New in 2019: The Nigerian Sapphire Initiative


 

 

Gems from Africa

 

By now you’ve no doubt noticed the great deal of attention that’s paid to the materials entering the workshop: Locally sourced Montana sapphires, Fairmined certified gold, diamonds on a global blockchain — and sapphires from artisanal miners in Nigeria. For the past couple of decades there’s been a sort of moral panic over African gems, which have been broadly assumed to all be associated with conflict and dangerous working conditions. But in reality, small-scale mining provides much needed economic opportunities to many communities with scarce resources, who are often responsible in their practice and reinvest in their own businesses and education. If companies like ours don’t support communities like these (with fair prices that engage them in a global marketplace), then who will?

 

 

Our Nigerian Sapphire Initiative

 

Artisanal small-scale mining (ASM) can be defined as subsistence miners who are not officially employed by a formal mining company, but rather use basic pans and hand tools to work in the earth (typically seasonally, as most are also farmers). It’s estimated there are some 20 million people in developing countries globally, mostly rural poor, who have come to rely on ASM as a significant means of socioeconomic opportunity.  Next month Green Lake will present the new Nigerian Sapphire Initiative, our organized effort to support the sustainable development of a few select mining communities in Nigeria with investments in health, safety, and education.

 

As some may have heard, Green Lake has already financed the geophysical survey, drilling, and equipment for a well to provide safe drinking water to one of the main mining communities from where we source sapphire rough.

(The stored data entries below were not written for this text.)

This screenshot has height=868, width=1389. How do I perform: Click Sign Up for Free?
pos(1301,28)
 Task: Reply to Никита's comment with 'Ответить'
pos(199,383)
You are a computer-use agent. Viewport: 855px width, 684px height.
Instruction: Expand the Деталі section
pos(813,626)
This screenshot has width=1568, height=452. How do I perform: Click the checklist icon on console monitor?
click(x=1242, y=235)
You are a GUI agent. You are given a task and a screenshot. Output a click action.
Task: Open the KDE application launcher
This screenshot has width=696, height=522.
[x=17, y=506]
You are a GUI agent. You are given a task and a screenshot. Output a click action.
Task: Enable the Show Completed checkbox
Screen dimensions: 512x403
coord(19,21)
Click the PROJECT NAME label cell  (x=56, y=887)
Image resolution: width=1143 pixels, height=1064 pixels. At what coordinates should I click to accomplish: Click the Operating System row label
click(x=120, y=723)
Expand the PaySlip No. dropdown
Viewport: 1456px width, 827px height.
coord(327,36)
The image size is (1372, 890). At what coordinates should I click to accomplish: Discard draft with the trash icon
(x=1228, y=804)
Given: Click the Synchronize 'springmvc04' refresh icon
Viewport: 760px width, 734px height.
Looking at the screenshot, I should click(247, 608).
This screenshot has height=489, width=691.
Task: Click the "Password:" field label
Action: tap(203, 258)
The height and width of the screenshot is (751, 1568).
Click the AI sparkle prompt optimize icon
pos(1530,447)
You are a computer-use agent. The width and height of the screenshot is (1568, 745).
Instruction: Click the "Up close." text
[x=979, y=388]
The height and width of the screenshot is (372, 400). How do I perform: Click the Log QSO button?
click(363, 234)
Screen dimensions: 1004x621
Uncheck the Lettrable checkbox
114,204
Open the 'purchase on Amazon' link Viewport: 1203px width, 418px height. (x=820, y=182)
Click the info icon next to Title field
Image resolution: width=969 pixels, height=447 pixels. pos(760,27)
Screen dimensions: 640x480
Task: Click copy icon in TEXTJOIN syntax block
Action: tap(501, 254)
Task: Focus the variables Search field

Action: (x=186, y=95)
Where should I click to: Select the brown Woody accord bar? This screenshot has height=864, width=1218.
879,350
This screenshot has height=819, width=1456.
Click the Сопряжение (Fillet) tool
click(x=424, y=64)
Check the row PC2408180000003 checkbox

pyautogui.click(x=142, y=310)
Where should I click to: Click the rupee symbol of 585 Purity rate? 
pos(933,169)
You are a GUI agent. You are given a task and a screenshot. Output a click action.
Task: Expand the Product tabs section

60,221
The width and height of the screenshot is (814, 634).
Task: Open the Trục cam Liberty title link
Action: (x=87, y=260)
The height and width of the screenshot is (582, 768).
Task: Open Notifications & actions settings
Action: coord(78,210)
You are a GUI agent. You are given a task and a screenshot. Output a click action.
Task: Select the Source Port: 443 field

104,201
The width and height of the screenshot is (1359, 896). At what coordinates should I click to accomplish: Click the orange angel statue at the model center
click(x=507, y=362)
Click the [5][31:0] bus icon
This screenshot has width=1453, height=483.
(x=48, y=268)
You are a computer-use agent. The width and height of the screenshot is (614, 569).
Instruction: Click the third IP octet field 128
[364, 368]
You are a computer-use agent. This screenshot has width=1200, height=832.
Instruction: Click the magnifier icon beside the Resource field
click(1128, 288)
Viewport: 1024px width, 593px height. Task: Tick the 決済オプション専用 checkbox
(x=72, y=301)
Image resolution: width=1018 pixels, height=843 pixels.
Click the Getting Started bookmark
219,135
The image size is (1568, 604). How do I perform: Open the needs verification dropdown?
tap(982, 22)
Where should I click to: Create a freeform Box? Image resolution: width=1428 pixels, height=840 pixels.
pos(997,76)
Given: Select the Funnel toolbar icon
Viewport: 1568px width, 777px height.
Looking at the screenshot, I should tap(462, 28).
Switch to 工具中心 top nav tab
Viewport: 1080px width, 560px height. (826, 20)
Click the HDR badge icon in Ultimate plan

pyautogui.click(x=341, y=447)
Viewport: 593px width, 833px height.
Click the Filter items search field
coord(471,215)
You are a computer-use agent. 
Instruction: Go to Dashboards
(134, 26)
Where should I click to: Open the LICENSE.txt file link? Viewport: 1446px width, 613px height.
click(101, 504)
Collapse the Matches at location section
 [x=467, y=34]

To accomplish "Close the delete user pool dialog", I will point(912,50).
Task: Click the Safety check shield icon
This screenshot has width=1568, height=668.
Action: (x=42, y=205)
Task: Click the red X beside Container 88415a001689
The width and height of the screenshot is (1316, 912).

It’s now built and in operation. The cost was comparatively modest but was an important step in sustaining a valuable, long-lasting trade relationship. In the future, we plan to support education in the form of books, safety with updated tools and techniques, and health with access to clean water and modern medicine.

 

To accomplish all this, we’ve partnered with a native-Nigerian physician at the University of Washington who leads a team on global health – and also happens to be a gem enthusiast, who in his spare time has been forging these relationships and supplying Green Lake with unique blue-green and color change sapphires over these past few years. It’s only been with his help on the ground that Green Lake has been able to ensure our supply chain is both ethical and responsible.

 

 

How a village of farmers became sapphire miners

 

Beneath a range of undulating hills and rock formations sits the quiet village of L’akweme, a community with a small mosque and schoolhouse that was entirely focused on farming, at least until 1994. That’s when a few men from a nearby region visited the home of the village head, Alhaji Abudulahi Hamidi (pictured below in the mauve tunic). They reported geological signs of sapphire deposits in the bush in neighboring areas, and asked to investigate the village’s abandon wells. Hamidi, believing that God in creating the world put treasures underneath the ground for the wellbeing of his people, invited initial explorations so long as they avoided farming areas. By 1996, the discovery of sapphires was so significant that it attracted one investor from Mali, Mohammed Bandami, who offered more experience in mining and was able to connect the village to a broader gem trade. Today, the village maintains all of its own mining independently and sells its rough to visiting traders from other parts of Africa, and to Green Lake Jewelry Works.

 

 

More than selling jewelry

 

The beauty and rarity of blue-green Nigerian sapphires are unmatched, and hopefully, by ensuring they are responsibly mined and fairly traded, their story will be equally valuable. What could all too easily be argued as a trite gesture from the West – offering a well to a village to spare its residents of disease and a two-mile walk for water — actually resulted in genuine, humbling gratitude from each of the miners. Videos just in (which will be available on the site next month) feature the very miners who contribute to our collection of sapphires offering thanks in their native Hausa dialect: “As strangers, Green Lake saw our needs and have come to give us water for our wives and children. God bless you all and may God open new doors to you anywhere you go – thank you.”

 

 

Sapphires of Nigeria

 

Green Lake will continue to grow its Sapphires of Nigeria collection. We presently have 22 total stones in inventory, which includes rough awaiting to be cut as well as a very nice rose-cut currently residing in the Seattle studio. Our Nigerian material is primarily coming to us in the teal to blue color range, although we do have in stock one 9.70ct unheated yellow as well as an approx. 2ct round unheated orange – both are truly spectacular. Nigerian stones are often color shift sapphires, and a few of the stones we have are full color change stones which are quite rare (moving from a complete shade of teal green in fluorescent light to almost 100% blue in natural light).

 

Green Lake is fortunate to have a direct mine source which allows us to offer these very unique gems. ASM operations in this region of Nigeria are all fairly new, and these sapphires have so far not been well distributed in the market. Aside from Madagascar, the colors that are showing up in this region are fairly unique. They’re quite different from Sri Lankan stones, with more consistency in color change and often in an unheated state. The sapphires that we get from Montana offer some of the same color shift, but much less on the full color change — and almost never in the same teal to blue change.